I can’t help it. “She hasn’t told me what?” I ask.
He holds out my phone. “Let’s ask her.”
Do something! I need to come up with a strategy, bring the glory, which feels impossible with the heavy cloak of his sorrow around me . The cobwebs in my head won’t go away, his sorrow clouding everything.
Think.
“Is this some kind of plan to take me hostage? Because I’m sure Mom will think that’s super romantic.”
His expression darkens. “Don’t make me do something I’ll regret,” he says, and steps closer to Tucker.

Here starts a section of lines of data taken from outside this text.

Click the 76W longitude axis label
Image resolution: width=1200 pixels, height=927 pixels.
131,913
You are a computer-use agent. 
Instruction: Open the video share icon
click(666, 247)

I meet Tucker’s eyes. He swallows, a jerk of his Adam’s apple. He’s scared. Samjeeza’s going to kill him, I think. This is why he’s not in the cemetery. It would be so easy for Samjeeza—it would only take a moment, a flick of his wrist. Why am I so stupid? Why didn’t I see this? All those months I spent trying to think of how to protect him, then dismissing it all when I found out about my mom, and now it comes to this.

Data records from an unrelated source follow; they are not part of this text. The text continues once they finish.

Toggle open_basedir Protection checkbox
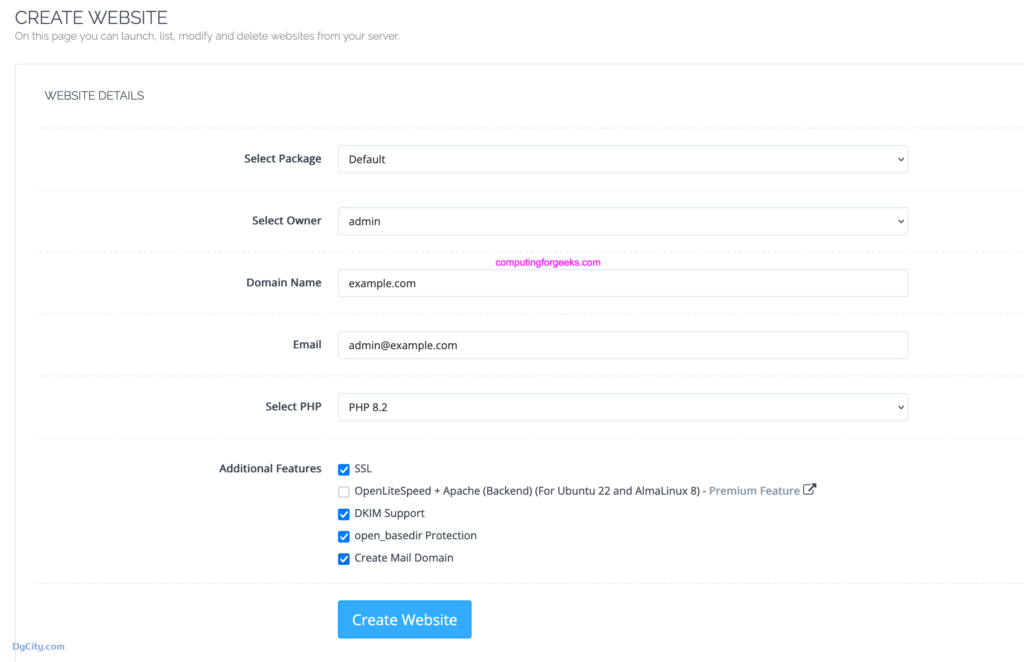This screenshot has width=1024, height=662. (344, 537)
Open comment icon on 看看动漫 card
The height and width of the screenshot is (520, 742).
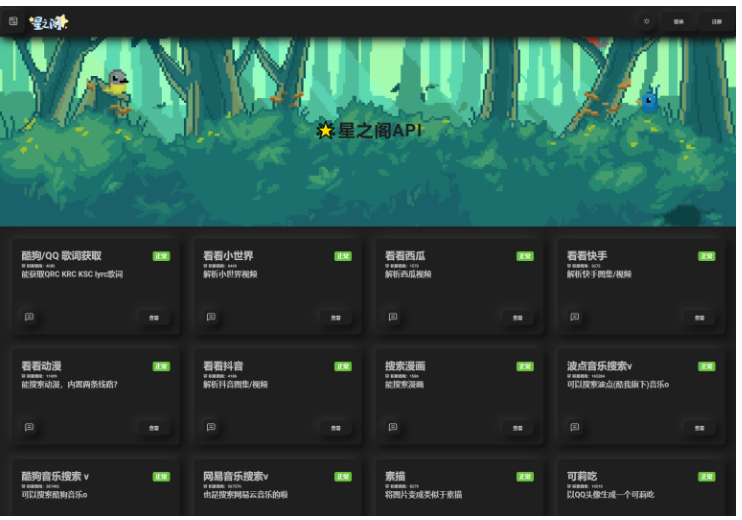(x=29, y=427)
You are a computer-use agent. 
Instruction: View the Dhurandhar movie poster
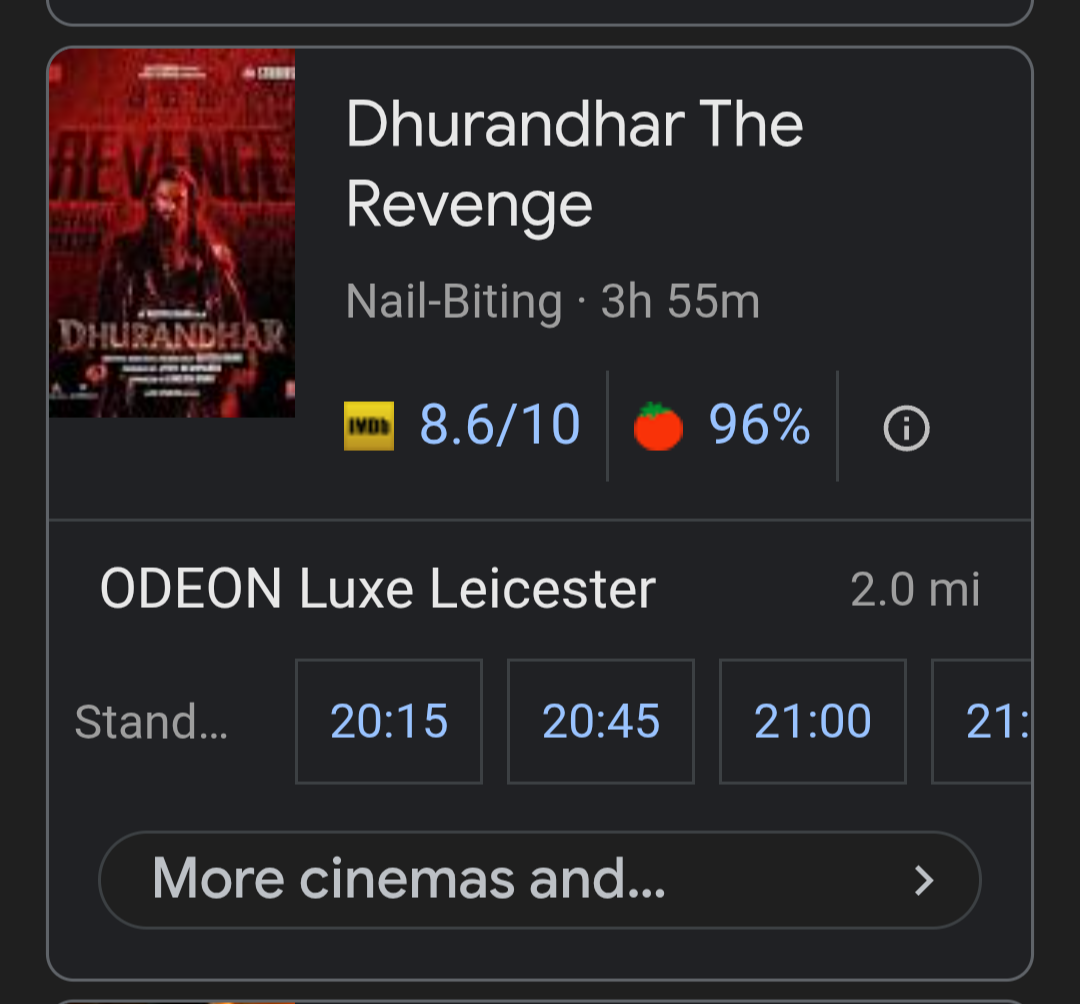point(172,233)
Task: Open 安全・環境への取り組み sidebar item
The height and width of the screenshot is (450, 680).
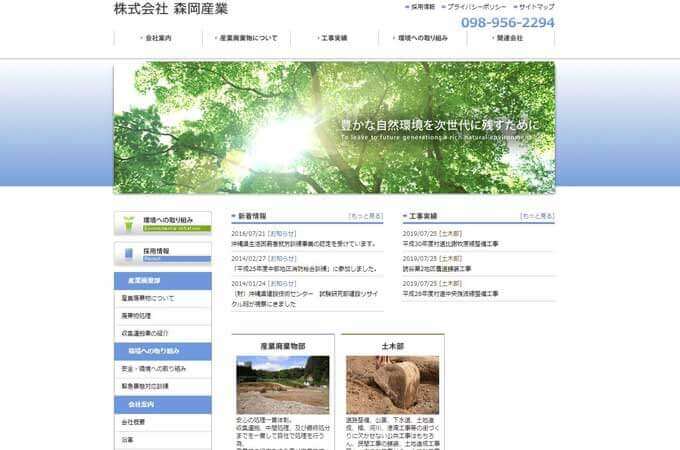Action: click(151, 368)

I wish I could tell him I’m sorry to have drawn him into my insane life.
“Go on, call her,” Samjeeza says.
I nod, then walk toward him to take the phone, one step and then another. I try to block the sorrow as I suddenly reach that invisible radius around him, this bubble made of pain. Tears burn my eyes. I blink them back. Keep walking. Stand right in front of him and look him in the eye.
Samjeeza puts the phone in my hand.
I press the number two. It rings for a long time, so long I think it’s going to go to voice mail, but then I hear Mom’s voice.
“Clara?” I know by the sound of her voice that she knows something’s wrong.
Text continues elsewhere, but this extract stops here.